Dear DOCTOR Owen:
I’ve been told in diet programs not to weigh daily. They say it would make me overly concerned with my weight and be discouraging. Some days, I weigh 3–5 pounds more than the day before. Next day, I may lose 3–5 pounds. This makes me “crazy”—especially when I am trying to lose but see that I’ve gained according to the scale. What is your opinion?
Scale-a-Phobic
Dear “Scale”:
If I told you today that 3500 calories equals 1 pound of fat weight, that you had gained 3 pounds in one day (10,500 calories), and that the daily calories needed to maintain your weight amounted to 1500 (for a 150-pound woman), would you really think that you ate 14,000 calories yesterday? This is the equivalent of three massive Thanksgiving Day dinners’ calorie consumption the day before “turkey day”! You and I both know that this is not possible.
How does one go about losing 3 pounds in one day? Well, if you were to consume only water (zero calories), you would lose just 1500 calories, or 0.4 pounds. But it is impossible to even measure 0.4 pounds . . . on a scale.

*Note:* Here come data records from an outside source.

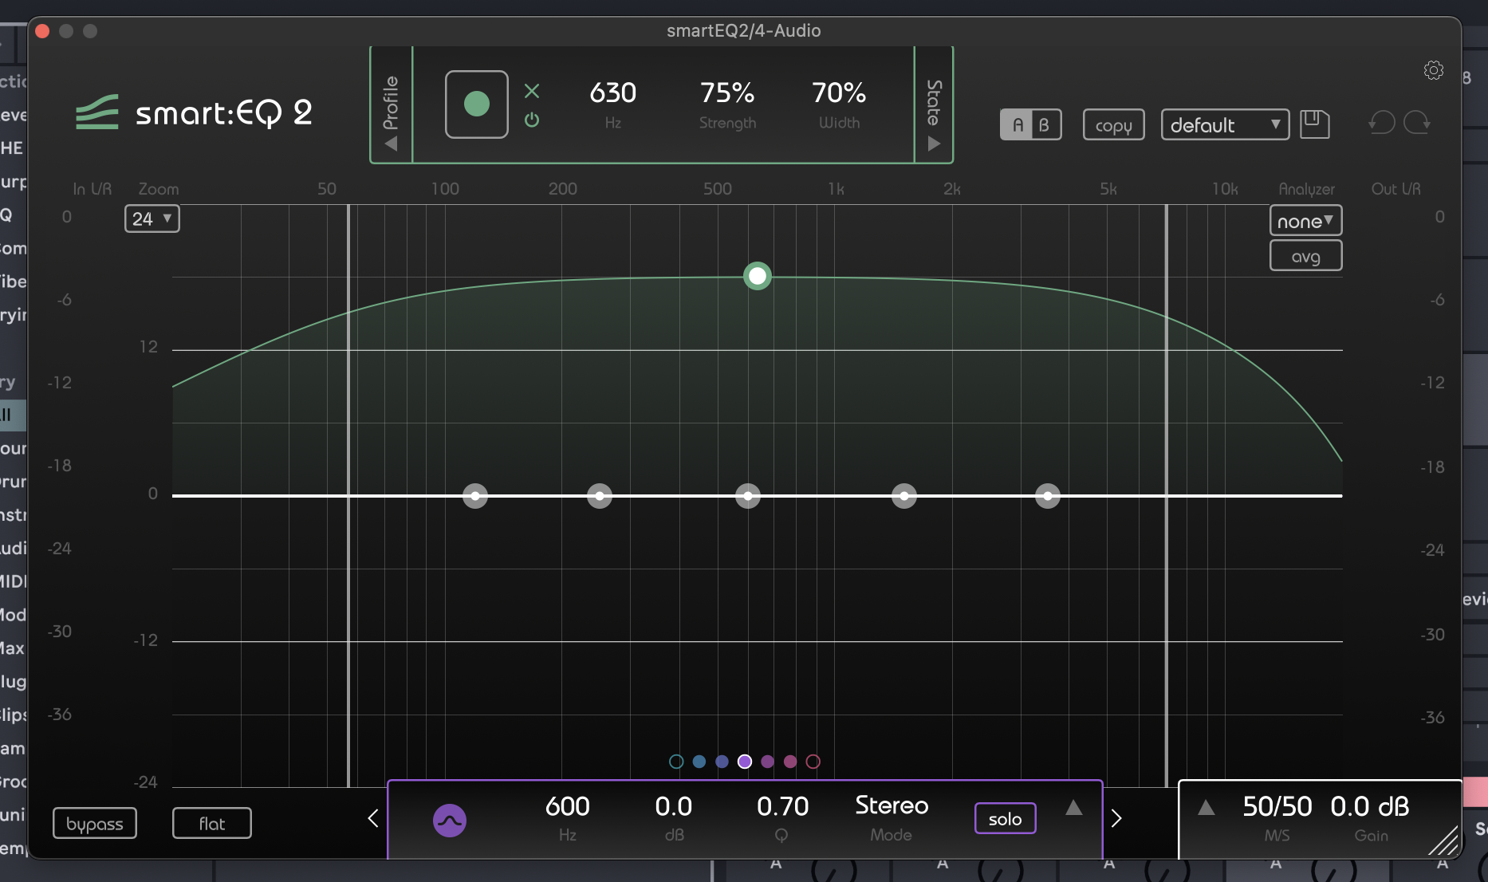The width and height of the screenshot is (1488, 882).
Task: Click the save preset floppy icon
Action: (1314, 124)
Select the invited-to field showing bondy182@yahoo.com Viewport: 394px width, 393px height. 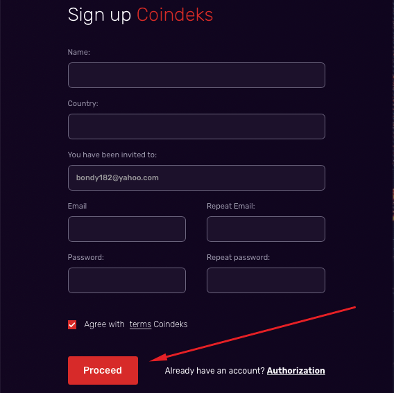(x=196, y=177)

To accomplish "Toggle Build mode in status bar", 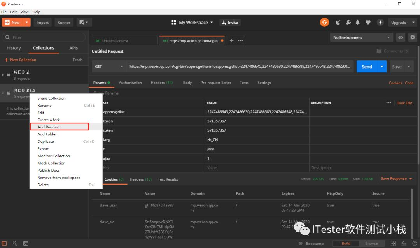I will (x=346, y=243).
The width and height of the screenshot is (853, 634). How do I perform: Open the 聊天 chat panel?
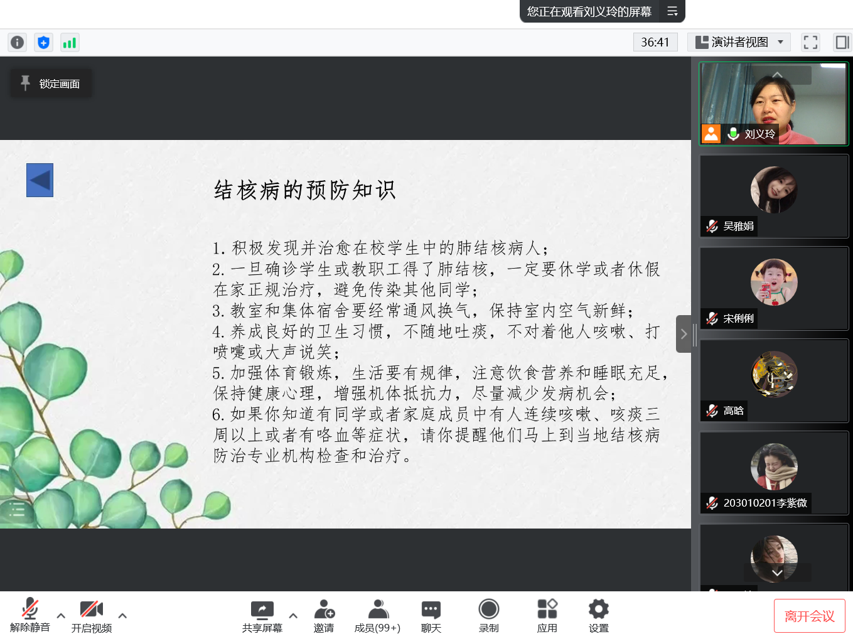point(431,615)
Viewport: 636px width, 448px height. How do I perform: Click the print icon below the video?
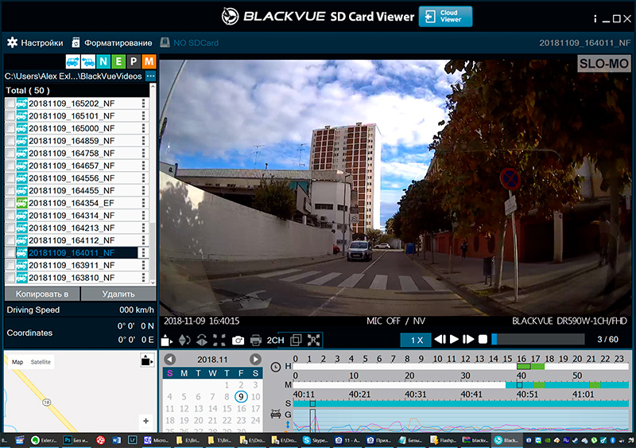(255, 340)
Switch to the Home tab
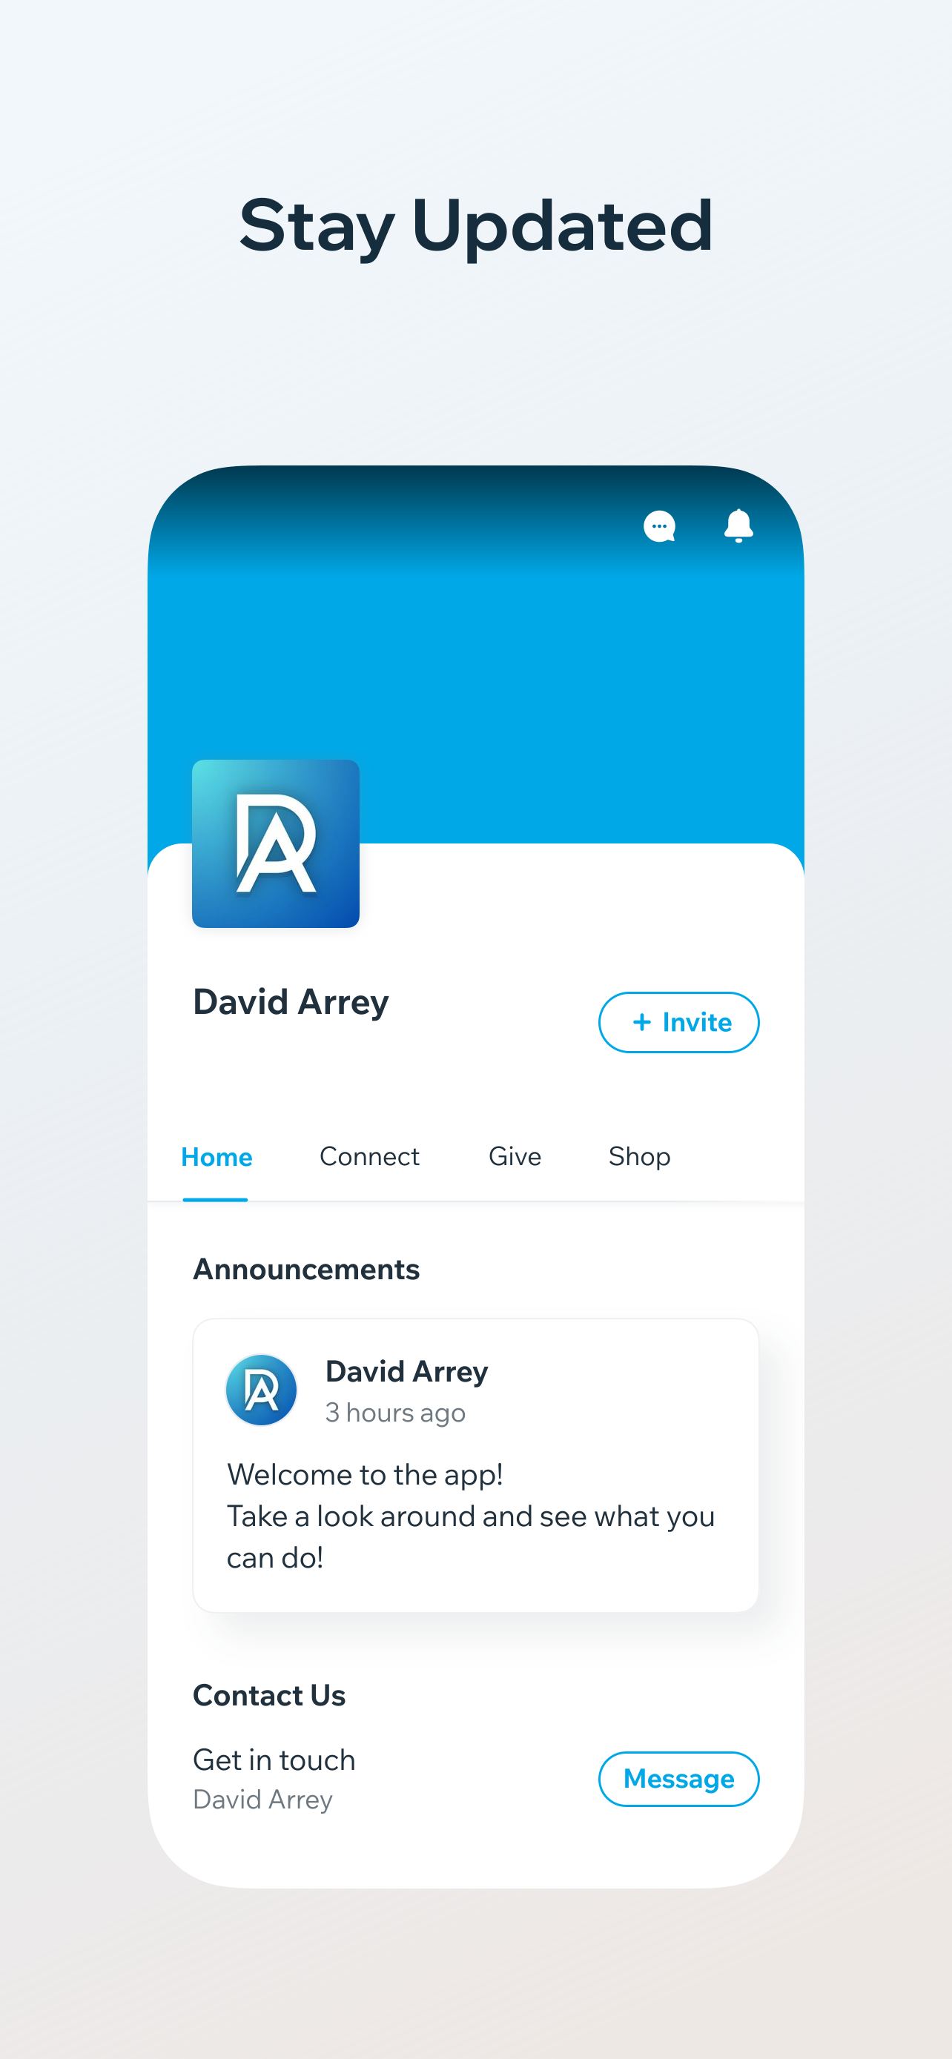Image resolution: width=952 pixels, height=2059 pixels. 217,1157
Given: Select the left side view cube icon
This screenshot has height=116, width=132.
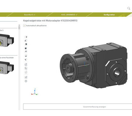Looking at the screenshot, I should [26, 41].
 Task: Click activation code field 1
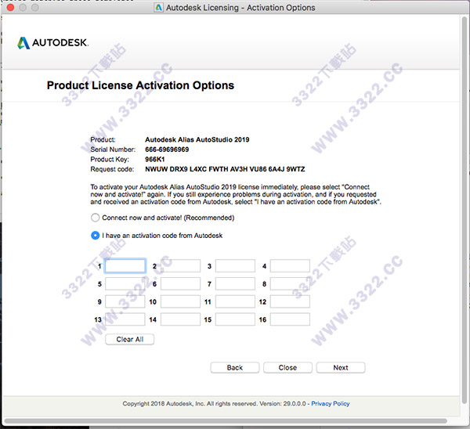pos(125,266)
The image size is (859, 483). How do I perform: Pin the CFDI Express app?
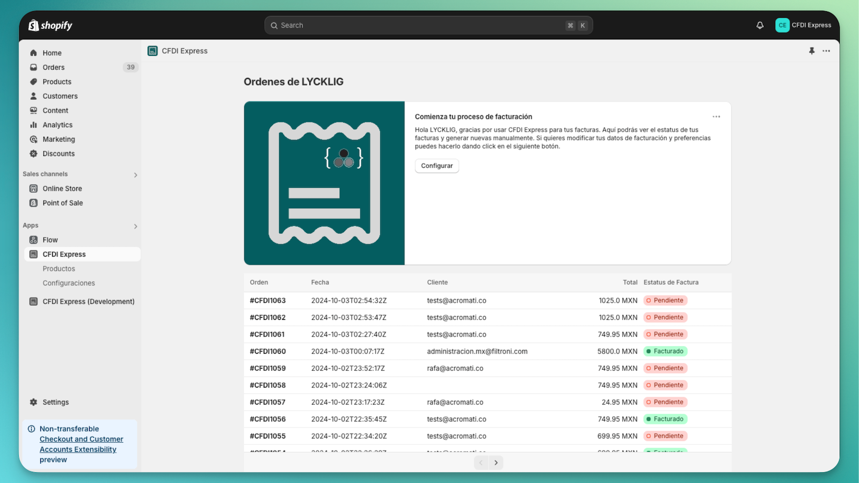pos(811,51)
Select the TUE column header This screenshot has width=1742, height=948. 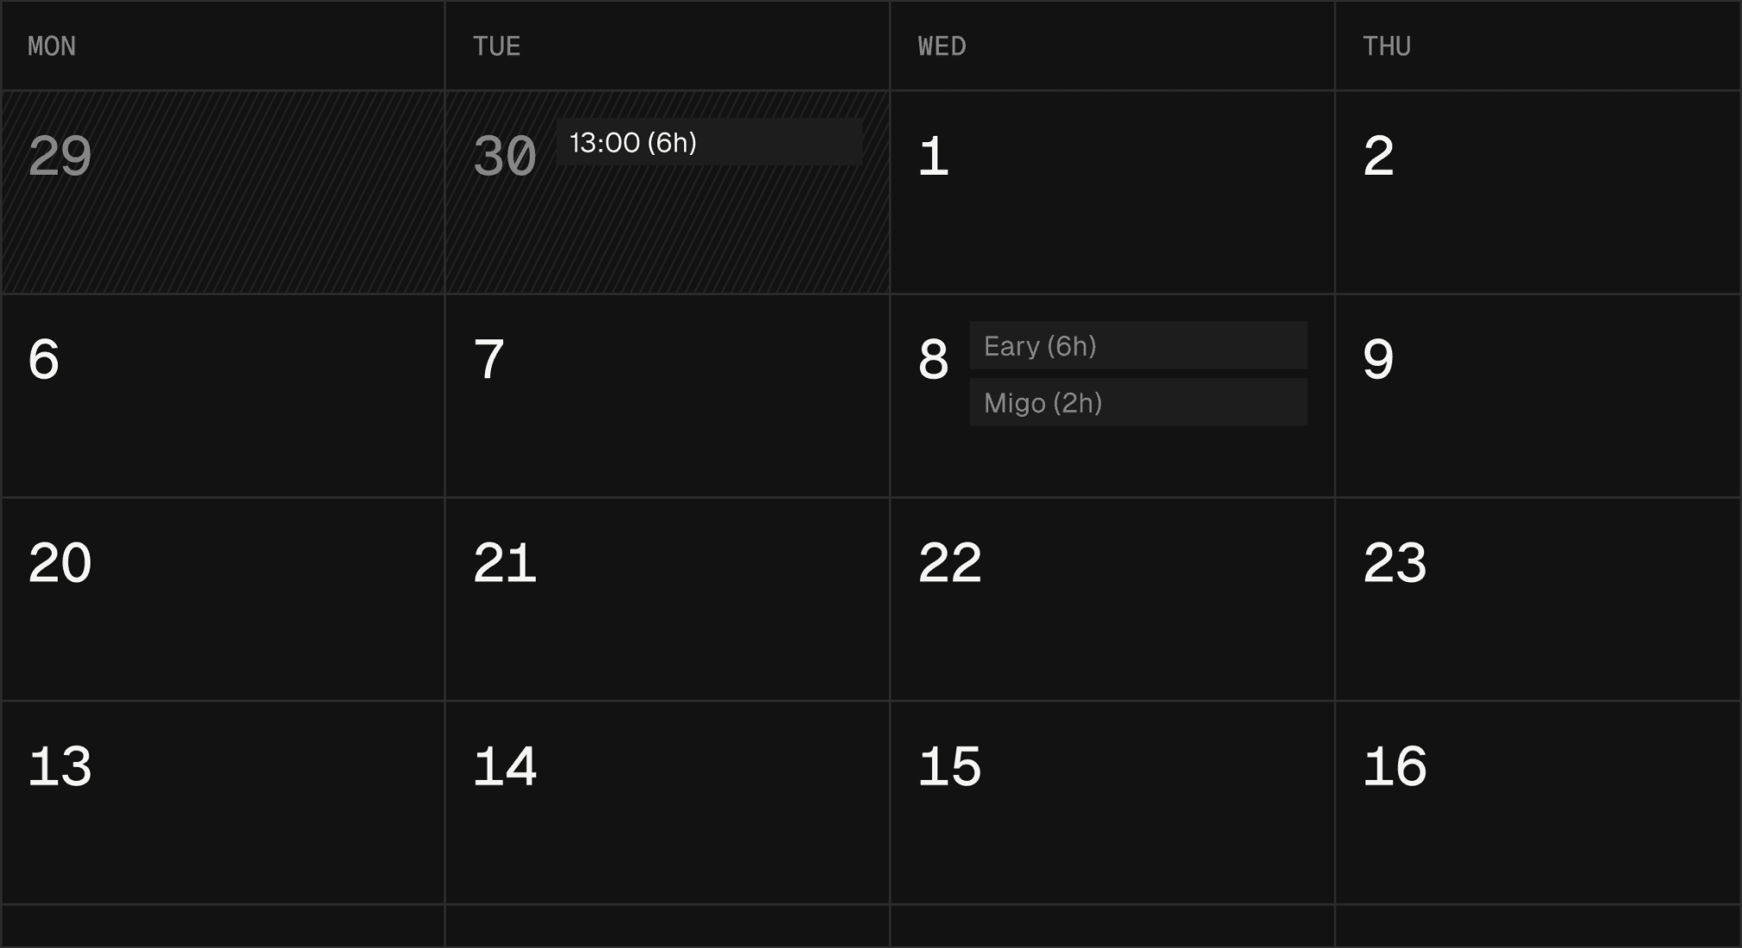(x=496, y=46)
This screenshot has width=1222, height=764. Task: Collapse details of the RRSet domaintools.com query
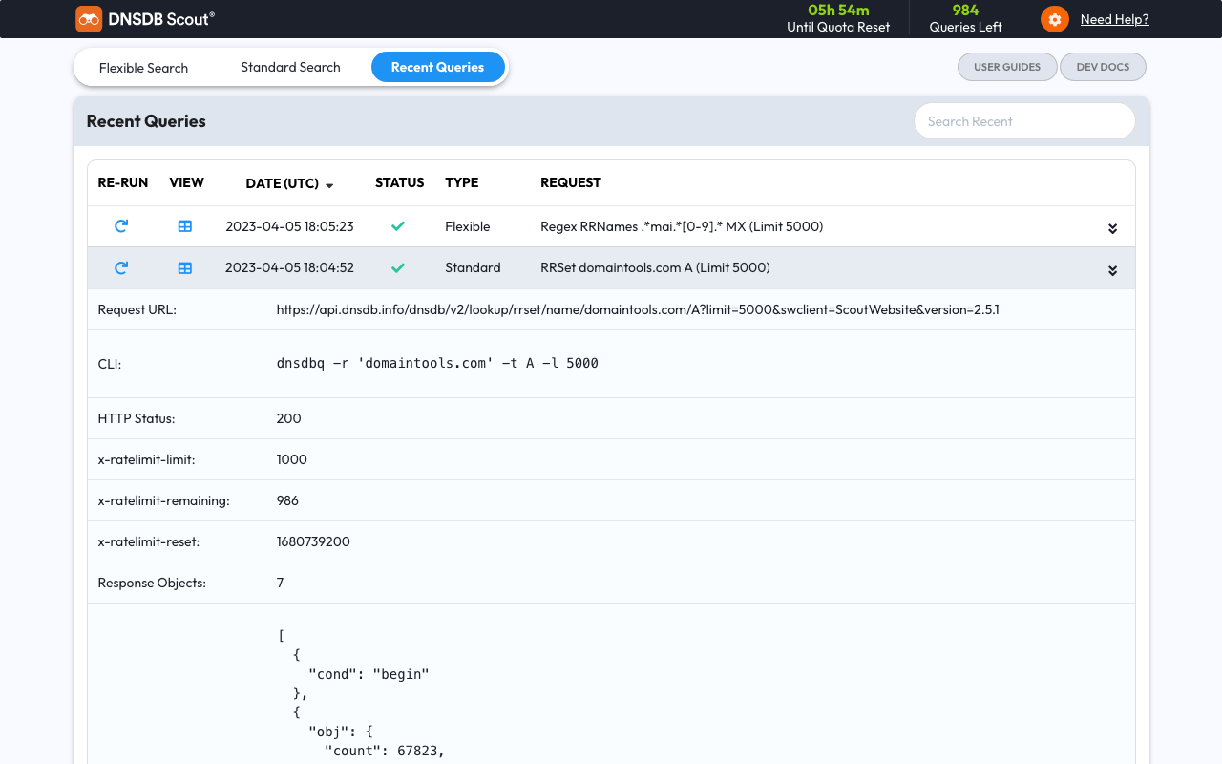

At my clinic, we diet and health counselors tell patients to look at their scale weight every day. We do not advocate this to create emotions of glee or failure. On the contrary, we urge the patients to confront their weight and health on a daily basis. Confronting a problem creates an opportunity to solve it. Ignoring a problem, however, allows it to continue to fester, and causes harm. Since food intake will occur every day, all day long, for the rest of our lives, then managing that intake will likewise need to occur every day, for the rest of our lives.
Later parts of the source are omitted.